Many people travel away from home and family in more or less challenging environments, for different lengths of time and with varying levels of connectivity. Being away from home can involve a range of experiences and emotions, both positive and negative e.g. excitement, fulfilment, learning, a sense of opportunity or novelty, also apprehension, loneliness or uncertainty. Much of the experience of being away depends on external environmental and social factors such as transport, accommodation, the weather, colleagues, the activity involved.
In 2014, the Sodexo Institute for Quality of Life published a report inspired by a round-table ‘Dialogue’ with experts with off-shore oil & gas, military and university perspectives to understand better what individuals can do to maintain their psychological wellbeing while being away from home and family. The report highlights that expectations surrounding the use of technology to mitigate separation can lead to inadequate pre-departure discussions and misconceptions about the need to prepare by setting up support networks for example. To identify appropriate ways to support psychological wellbeing and maintain it throughout the whole experience of being away, it is useful to think about it in five phases:
- preparing to leave,
- being away,
- preparing to return,
- being back.
Following the publication of its report, the Institute commissioned research from Professor Andrew Smith of Cardiff University to test the report’s hypothesis on a specific population. So far, little attention had been given to students’ adoption of positive coping strategies as they adapt to being away from home. In August 2018, with Professor Andrew Smith, we published the first study to examine the impact of studying away strategies of international students on their quality of university life and their wellbeing. It also assessed the importance of adopting certain strategies from pre-departure planning to those related to returning home.

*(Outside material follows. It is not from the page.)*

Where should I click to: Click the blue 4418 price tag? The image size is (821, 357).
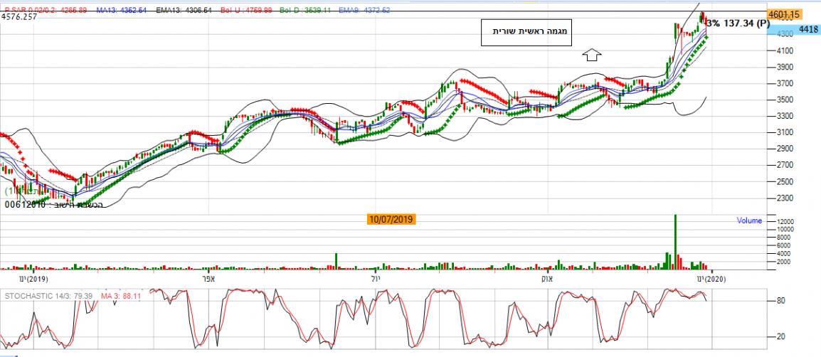[807, 30]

Results showed that greater use of studying away strategies was associated with an increased quality of university life. This suggests that the present methodology can be used with other populations working away from home, e.g. armed forces personnel and remote site workers on off-shore platforms or at mine sites. If the benefits of working away strategies are confirmed, training in the use of these strategies may be a useful method of improving the quality of life and wellbeing of those away from home.